On failure, the executor walks backward through completed steps and runs their rollback commands in reverse order. This is not a sophisticated pattern. It is the minimum necessary to ensure that a failed multi-step execution leaves external state consistent rather than partially modified. LangGraph’s checkpointing provides a higher-level version of this for Python agents, persisting graph state between invocations so that a crash mid-execution leaves you with a recoverable state rather than an unknown one. The Temporal workflow engine builds durability and exactly-once semantics into its execution model at the framework level. The specific tool matters less than the presence of the pattern.

Idempotent tool operations. When a workflow resumes after a crash or timeout, it may re-execute steps that already completed. If tool implementations are not idempotent, resumption causes double-writes, duplicate API calls, or inconsistent external state. The fix requires designing tool implementations with idempotency keys, checking prior execution records before performing mutations, and modeling external state so that repeating an operation is safe. This is the kind of infrastructure that is absent from most demos but determines whether a Level 3 system can be trusted across the failure modes that production environments produce.

Structured execution traces. At Level 2, logging the LLM’s inputs and outputs is sufficient for debugging. At Level 3, you need causal traces: which reasoning step produced which output, which tool result influenced which downstream decision, where in a 20-step plan the agent’s reasoning diverged from reality. OpenTelemetry spans work for this if you instrument every tool call and reasoning transition. Purpose-built agent observability tools like LangSmith and Arize Phoenix handle the trace structure automatically for agents built on LangChain or LlamaIndex. Without some form of this, debugging a failed multi-step execution means reading flat logs backward through a complex execution, which is slow and frequently inconclusive.
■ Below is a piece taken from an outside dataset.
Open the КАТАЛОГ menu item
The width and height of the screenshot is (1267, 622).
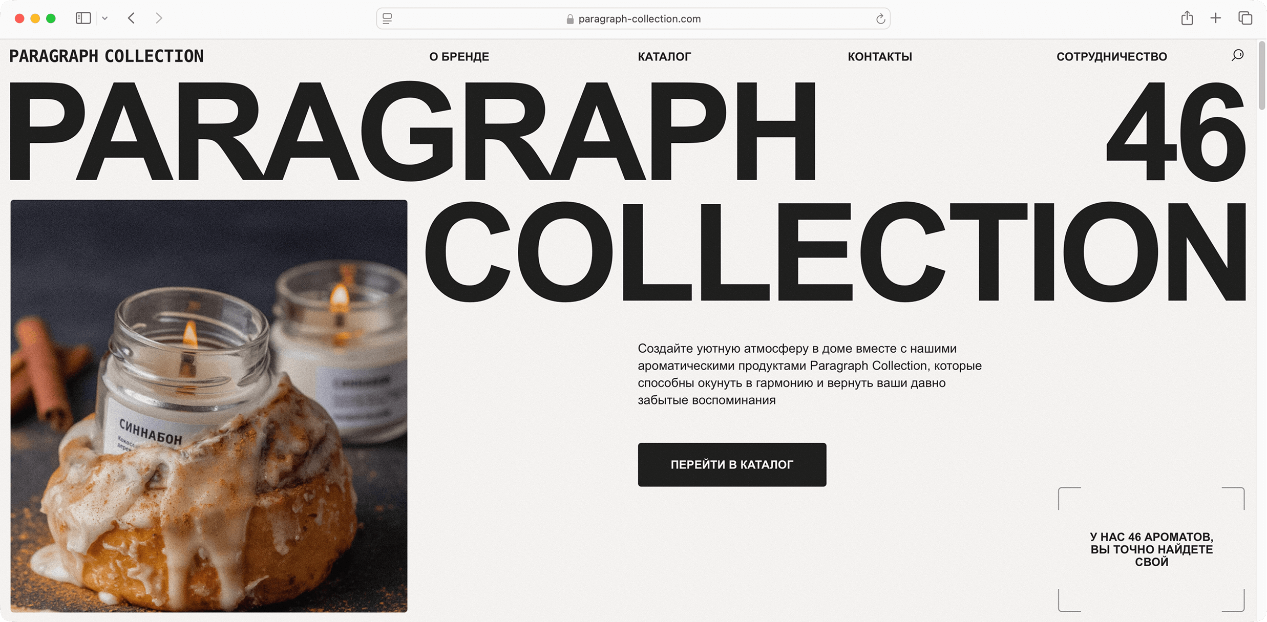[664, 57]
What the Framework Gets Right

Eledath’s taxonomy is most valuable as a diagnostic tool. The symptom of teams that attempt Level 4 or Level 5 systems without solving Level 3 problems is agents that perform well in controlled demos and behave unpredictably in production. The cause is consistently the same set of gaps: no checkpointing, no idempotent operations, no execution traces, and silent error compounding across multi-step plans. Having a number to point at makes that conversation concrete. “We’re operating at Level 3 and don’t have checkpointing” is a specific, actionable diagnosis. Without the taxonomy, the same situation is usually described as “the agent is unreliable,” which doesn’t point toward a fix.

The HN discussion around Eledath’s post reflected real tensions. Commenters pushed back on whether the levels were granular enough, whether the ordering was fully accurate, and whether some transitions were more significant than others. Those critiques are fair. The SAE driving analogy does strain under scrutiny: driving levels describe a continuous spectrum of environmental complexity, while agentic engineering levels describe discrete changes in the infrastructure needed for reliable operation. But as shared vocabulary for a field still developing its terminology, the framework works.

The Level 2 to Level 3 boundary deserves a sharper signal than the linear numbering suggests. That transition is not an incremental capability addition. It is the point where the engineering model has to change, and where teams discover that their error handling assumptions from Level 2 are not sufficient for the execution structure Level 3 introduces.